Germ Kemper is nooit te beroerd om te vertellen waar het in de advocatuur volgens hem om draait. En het moet gezegd: hij heeft het van alle kanten bekeken. Hij was stagiaire op een groot kantoor, partner bij een klein kantoor, eenpitter. In zes jaar Amsterdams dekenaat – begin november nam hij afscheid – zag hij ook zo het een en ander voorbijkomen. Kemper zet mensen aan het denken – al is het soms maar omdat hij ze in verwarring brengt. Zoals onlangs in het televisieprogramma Zembla.

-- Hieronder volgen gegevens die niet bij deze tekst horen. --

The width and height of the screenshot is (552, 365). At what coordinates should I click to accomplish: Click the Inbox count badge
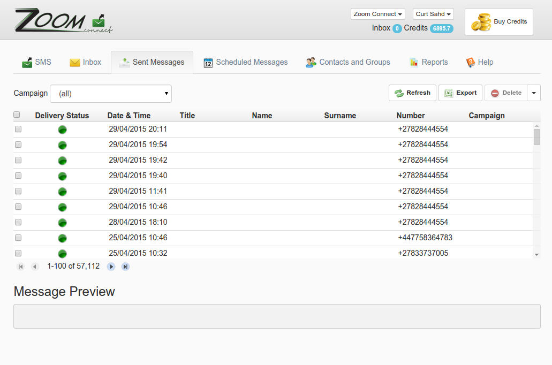[x=397, y=28]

De advocaat mag in een vechtscheiding alles inbrengen wat nut heeft voor de beslissing – ook als dat wellicht verzonnen is, zei hij toen. Op de vraag waar je naartoe moet als je ex je om de haverklap voor de rechter daagt, antwoordde hij: ‘Daar is niets aan te doen. Het ligt niet aan de advocaat, in het algemeen gesproken.’ Dat de twee vechtgenoten misschien kinderen hebben die er vreselijk veel last van hebben, daar hoefde de advocaat niet bij stil te staan.
Het klonk keihard. Kemper: ‘Het was ook hard. Maar het ging erover of je een advocaat iets kunt aanrekenen in tuchtrechtelijke zin, dus of de tuchtrechter zal ingrijpen. Dat is niet helemaal hetzelfde als de vraag of een advocaat maatschappelijk verantwoord handelt. Wat ik bedoelde, is dat het hoofdprobleem in een vechtscheiding niet aan de advocaat is toe te schrijven. Maar als een advocaat alleen maar doorgeefluik is, geen meerwaarde biedt, zakt hij wat mij betreft wel door het ijs. En dat is iets van de advocaten aan beide zijden. Als de zaak polariseert moeten ze elkaar eens bellen, al is het maar om te zeggen: wij hebben onmogelijke cliënten.’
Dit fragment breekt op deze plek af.